Я кончил. Я свободен. Он больше ко мне не придет…

Он стоял передо мной… как победитель! Довольный и сильный! Весь пронизанный стрелами мыслей и чувств моих, волей моей укрепленный!

Он говорил:

«Посмотри на меня».

Я взглянул. Он указал на себя и властно сказал:

«Теперь это — ты. Теперь это — мы»

Я растерялся, смутился, искал, что ответить. Но он продолжал беспощадно, с упорством, рыцарю свойственным:

«Слушай ритмы мои!»

И он явил себя в ритмах, фигуры которых рождались друг в друге, сливаясь в одном, всеобъемлющем ритме.

«Слушай меня, как мелодию».

Я слушал мелодию.

«Я — как звук».

«Я — как пластика».

Так закончился бой с Дон Кихотом. Он, всегда поражения терпевший, он — победил. Я же принял судьбу его, я — поражен. И в своей неудачной борьбе, в поражении я стал — Дон Кихотом.
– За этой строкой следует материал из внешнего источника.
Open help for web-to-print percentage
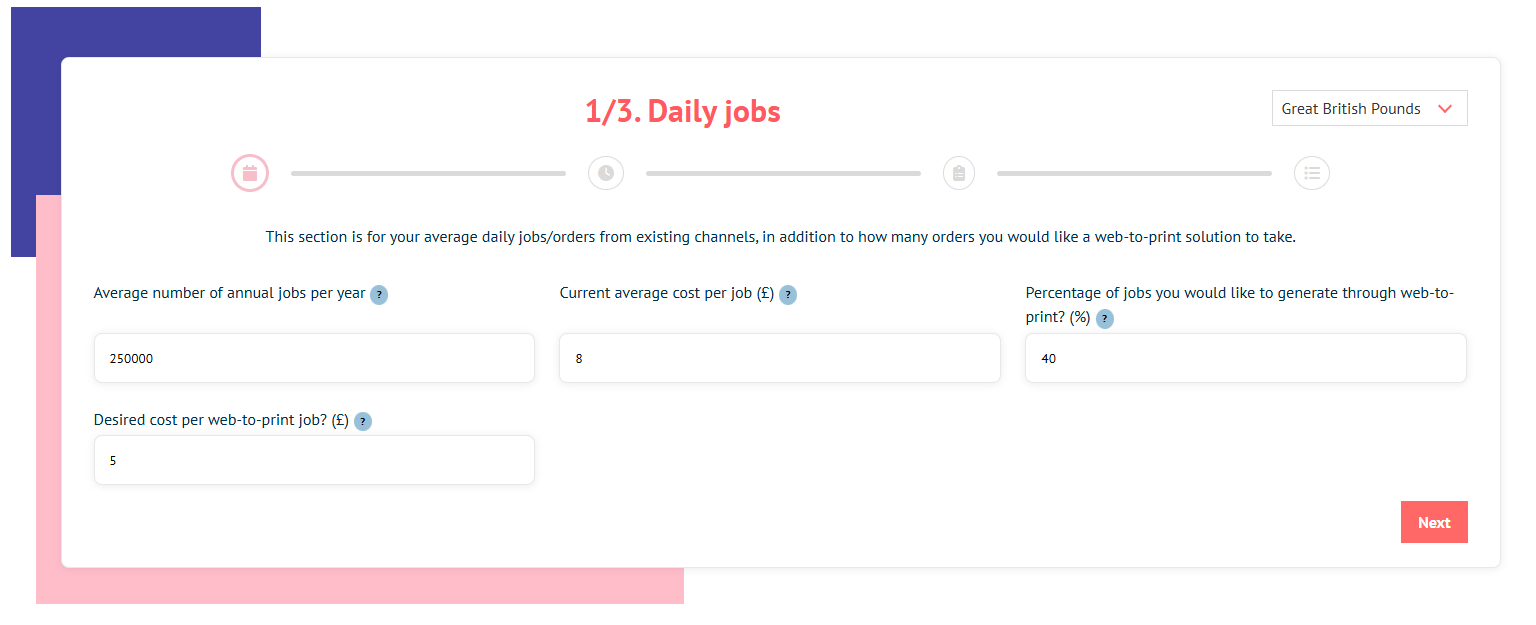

Являлся ко мне и некто еще… это был Дон Кихот Ф. И. Шаляпина. Он вопрошал меня грозно:

«Ты, ты осмелишься?»

Я перед ним оправдался. Глубоко преклонившись, я сказал:

«Дон Кихот многогранен, как брильянт. Он — как радуга. Позволь мне коснуться других его граней, не тех, что в тебе сочетались волшебно! Позволь!»

Он сказал:

«Позволяю!»

Мы расстались друзьями. Впрочем, нет, не «друзьями»… мы расстались: он — как учитель вдохновения, а я — как ученик его.

Мих. А. Чехов.

P. S. Если суждено осуществиться реально мечтам Дон Кихота, если придется за них отвечать, то пусть будет известно, что вина не на мне одном. Я предаю: вина и ответственность на В. Н. Татаринове и В. С. Смышляеве — они режиссеры.

Впервые с некоторыми изменениями статья была опубликована в «Программах Государственных академических театров» (1926, № 27). Написана, по-видимому, в связи с предполагавшейся в МХАТе 2-м постановкой «Дон Кихота».

О театральных амплуа

Амплуа в глубочайшем смысле слова определяется не столько типом, данным автором или обусловленным эпохой, сколько средствами, имеющимися в распоряжении актера. Принципиально — не амплуа должно было бы определять актера, а актер — амплуа. Самое существование амплуа я считаю явлением отрицательным и, конечно, нежелательным в театре будущего. Границы амплуа обычно определяются так: во-первых, степенью интереса со стороны актера к человеку вообще —- если меня интересуют люди, то у меня и амплуа шире; если же меня интересует лишь собственная личность — амплуа, естественно, сужается. Во-вторых, техникой актера и, в-третьих, его внешними данными. При максимальном развитии первых двух моментов эти два фактора могут в значительной мере изменить, сделать гибкими внешние данные актера, в силу чего стушуются самые границы амплуа как прежнего, так и всякого будущего. Отсюда — каждый образ будет требовать от актера такого подхода к себе, как особое, самостоятельное амплуа, не подводимое ни под какие прежние рубрики.

Поэтому, встречая новый общественный тип, нужно заботиться не о том, чтобы уложить его в рамки амплуа, но о том, чтоб расширить актерский диапазон до максимальных пределов. Если современный театр встретит новый социальный тип с желанием подыскать к нему амплуа, то он его не поймет, не увидит, будет давать всегда только мертвую схему. Если же развить в себе интерес к новому нарождающемуся человеку и усовершенствовать актерскую технику, то исполнитель сумеет не только выразить его идеологию, но и идти вместе с ним в его развитии.

В упрек современным драматургам и актерам можно поставить именно желание заштамповать еще не вполне оформившийся, находящийся в процессе становления социальный тип.

Словом, амплуа должно быть изжито.

Является ответом на анкету по поводу дискуссии о театральных амплуа. Также на вопросы анкеты отвечали В. Н. Пашенная, 3. Н. Райх, С. В. Гиацинтова, О. И. Пыжова, С. Л. Кузнецов.